In March 1998, Mansouri announced what many observers considered a reckless gamble: The SFO had tapped Jake Heggie, an unknown composer, and Terrence McNally, a playwright who had never written a libretto, to produce a major opera based on the award-winning book Dead Man Walking, by Sister Helen Prejean, for the 2000 season.

Heggie was then known primarily for having composed eminently singable music, most significantly for Frederica von Stade, for whom he had written three large-scale song cycles, two major works for soloist and chorus, and orchestral songs.

McNally is well-known as the Pulitzer Prize-winning author of Bad Habits, The Ritz, Lips Together, Teeth Apart, The Lisbon Traviata, Master Class, Love! Valour! Compassion!, and the books for the musicals The Kiss of the Spider Woman, The Full Monty, and Ragtime. However, while he had never written an opera before, he was an enthusiastic and knowledgeable opera lover, as he had so wittily revealed in The Lisbon Traviata and Master Class. He leapt at the chance to produce a significant new work.

But McNally was not enthusiastic about Mansouri's original suggestion that he and Heggie adapt René Clair's Les Belles de Nuit.

"Terrence just could not have been less interested," said Jake Heggie. "He wanted his first opera to be a serious drama and he wanted it to be an American story. A year later, we got back together. Terrence arrived with 10 ideas and he said, 'But there's only one I really want to work on.' The first one was Dead Man Walking, and the hair on the back of my neck stood up. I said, 'You can stop right there.'

"Terrence said, 'I took the trouble to write this list, can I at least read it?'

"I said sure, but I honestly don't remember a single other thing from the list—I was already working out the story. It was just so operatic. It needed an opera house, or so it seemed to me."

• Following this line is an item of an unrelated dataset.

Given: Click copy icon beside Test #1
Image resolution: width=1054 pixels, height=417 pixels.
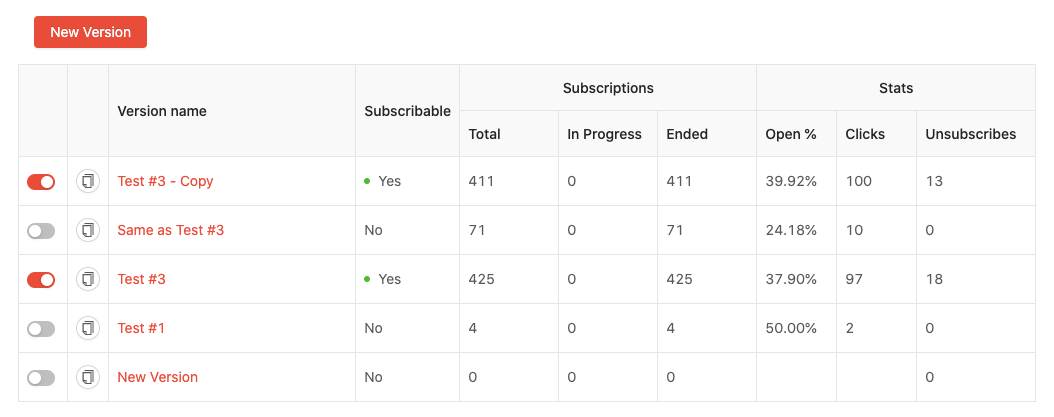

Mansouri agreed, and set about acquiring a cast that could do the project justice. He tapped mezzo-soprano Helen Graham for the crucial role of Sister Helen. Longtime Heggie proponent Frederica von Stade enthusiastically accepted the role of the convicted murderer's mother. Patrick Summers, principal guest conductor for the SFO, agreed to conduct—when Heggie had worked in the opera's public relations department, he had given some of his songs to Summers, who was immediately supportive. Broadway veteran Joe Mantello was chosen to direct. The only hitch was casting the convicted murderer, Joseph De Rocher. A casting call went out and 50 baritones were auditioned. When John Packard walked on stage, Mansouri said his first thought was, "Oh my God, I hope he can sing! Then he opened his mouth. Yes!"

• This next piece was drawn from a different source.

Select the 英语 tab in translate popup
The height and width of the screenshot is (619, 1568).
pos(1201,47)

The casting completed, the group was summoned to read through the initial draft. Before that reading was over, several cast members were in tears. "From the first workshop, we knew Dead Man Walking would be a success," said John Packard. "We singers knew. That first runthrough, it sounded like really good musical theater, and Jake rewrote it in front of us to sound like a true opera. Everybody had their two cents, and Jake encouraged people to put in their two cents. Patrick Summers had a lot to say—especially when it came to orchestration."

Heggie, too, remarked on Summers' contribution. "Patrick Summers is a remarkable conductor and he really knows how to make things come alive as I imagined them—sometimes even better than I imagined them. He found elements of the score that I wasn't even aware that I had put in."

Susan Graham put it like this: "Dead Man Walking is different on every single level from anything I've done before. It goes beyond the language—although I do believe that when a singer sings in her native language, it packs a more emotional punch. And when we sing in the language the audience speaks, it's that much more direct for them. But the thing that made Dead Man Walking so different was the subject matter and the way it was addressed by Terrence and Jake. Their take on it was extremely human. They weren't interested in telling a political story; they were telling the real human drama and exploring the relationships that developed because of these unspeakable acts and how that develops into something that transcends all of them."